Etablissement : Université de Picardie Jules Verne
École doctorale : Sciences Humaines et Sociales
Spécialité : Psychologie spécialité psychologie du développement
Unité de recherche : CRP-CPO Centre de Recherche en Psychologie : Cognition, Psychisme et Organisations
Encadrement de la thèse : Laure IBERNON
Co-Encadrant : Steve MAJERUS (université de Liège)

Financement : du 01-10-2021 au 31-09-2024
Origine des fonds : ANR
Employeur : ANR et UPJV
Début de la thèse : le 1 octobre 2021
Date limite de candidature : 14 juin 2021
Audition par l’ED SHS : 7 et 8 juillet 2021

Mots clés
Syndrome de Williams, syndrome de down, hyperacousie, mémoire phonologique à court terme, développement langagier.
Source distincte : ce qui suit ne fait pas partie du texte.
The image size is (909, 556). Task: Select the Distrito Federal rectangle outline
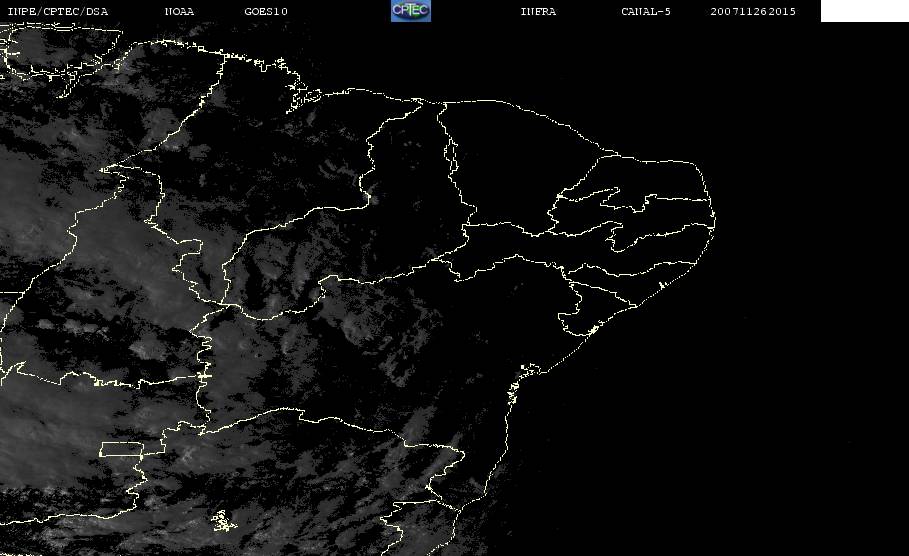pyautogui.click(x=131, y=448)
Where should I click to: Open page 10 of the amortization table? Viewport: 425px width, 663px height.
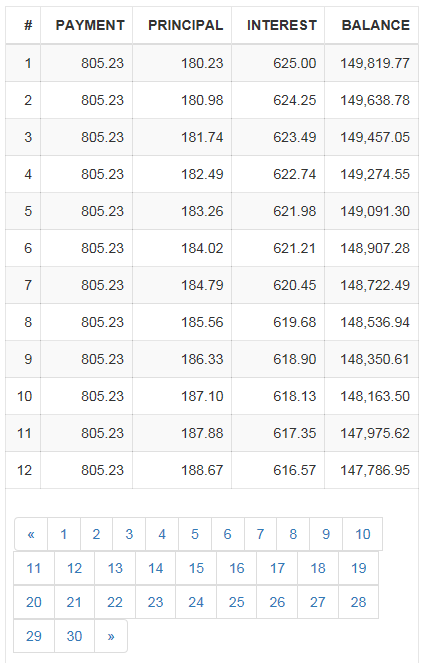tap(362, 534)
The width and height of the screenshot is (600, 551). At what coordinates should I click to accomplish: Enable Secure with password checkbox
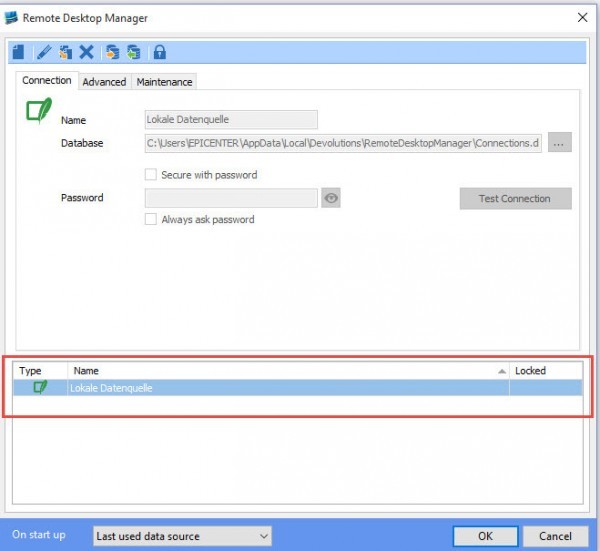coord(151,175)
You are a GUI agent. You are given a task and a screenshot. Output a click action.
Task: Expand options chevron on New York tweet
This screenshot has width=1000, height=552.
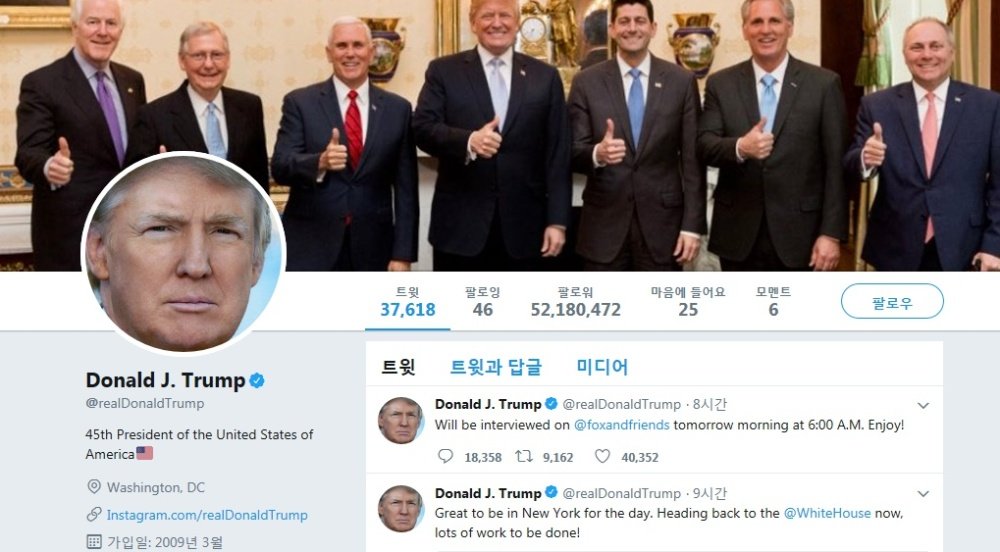coord(923,494)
Profil et compétences recherchées
Le candidat devra disposer de solides connaissances en psychologie du développement et avoir un master 2 dans ce domaine.
Une connaissance de la déficience intellectuelle ou du développement langagier sera appréciée.
La maîtrise (orale et écrite) de l’anglais et des outils statistiques est requise.

Résumé du projet de thèse
Le SW est un trouble neurodéveloppemental d’origine génétique dont les principales caractéristiques sont : une DI moyenne à modérée, un profil cognitif hétérogène (Pezzino et al., 2017), un comportement social atypique et une sensibilité particulière aux bruits communément appelée hyperacousie. Le profil si particulier des personnes avec SW est probablement, en partie du moins, imputable à des caractéristiques intrinsèques à la pathologie : l’hyperacousie entraînerait une MPCT de bon niveau qui, couplée à leur hypersociabilité, permettrait une mise en place d’aptitudes langagières correctes.

Contexte
L’hyperacousie pourrait jouer un rôle crucial dans le développement langagier en permettant aux individus avec SW de plus s’appuyer sur la MPCT comparativement à des enfants au développement typique (DT) (Majerus, Barisnikov, Vuillemin, Poncelet, & van der Linden, 2003 ; Robinson, Mervis, & Robinson, 2003). Cette hypothèse n’ayant jusqu’à présent pas été explorée, notre objectif est d’étudier un possible effet de l’hyperacousie sur le développement langagier des personnes porteuses du SW. Nous émettons l’hypothèse selon laquelle l’hyperacousie pourrait accroître l’attrait pour les aspects phonologiques du langage et ainsi aboutir à un haut niveau de MPCT. Afin de tester notre hypothèse, nous utiliserons une méthodologie novatrice incluant des mesures physiologiques (Electroencéphalographie/EEG – spectroscopie dans l’infrarouge proche/NIRS) testées dans les études de Mahmoudzadeh et al.’s (2013) et Mahmoudzadeh, Wallois, Kongolo, Goudjil, and Dehaene-Lambertz’s (2017) couplées à des évaluations cognitives (épreuves standardisées et tâches expérimentales originales, Ibernon et al., 2018 ; Pochon, Touchet, & Ibernon, 2017; Pochon & Declercq, 2014). Nous avons choisi de comparer les performances d’individus avec SW à celles de participants avec SD qui présentent généralement le profil inverse : des troubles auditifs et un déficit de la MPCT associés à de piètres aptitudes langagières.
Les résultats attendus visent à apporter de nouvelles connaissances quant au profil cognitif de patients avec SW et avec SD ainsi que de caractériser la trajectoire de développement de ces derniers en référence au développement typique. En effet, des recherches récentes démontrent que les relations entre les différents systèmes langagiers (e.g., phonologie versus sémantique) jouent un rôle crucial dans le développement langagier typique et atypique (Labrell et al., 2014). Ainsi, notre étude permettra à la fois d’apporter une meilleure connaissance de l’impact de l’hyperacousie sur le développement des habiletés langagières ainsi que de nouvelles données sur le phénotype de patients avec SW et avec SD. Le SW étant une anomalie génétique rare, les recherches antérieures ne sont menées que sur peu de participants. Nous proposons donc de rendre les données collectées publiques afin de permettre leur réutilisation dans des études ultérieures et de fait d’encourager la mise en place d’études collaboratives pouvant inclure un plus grand nombre de participants.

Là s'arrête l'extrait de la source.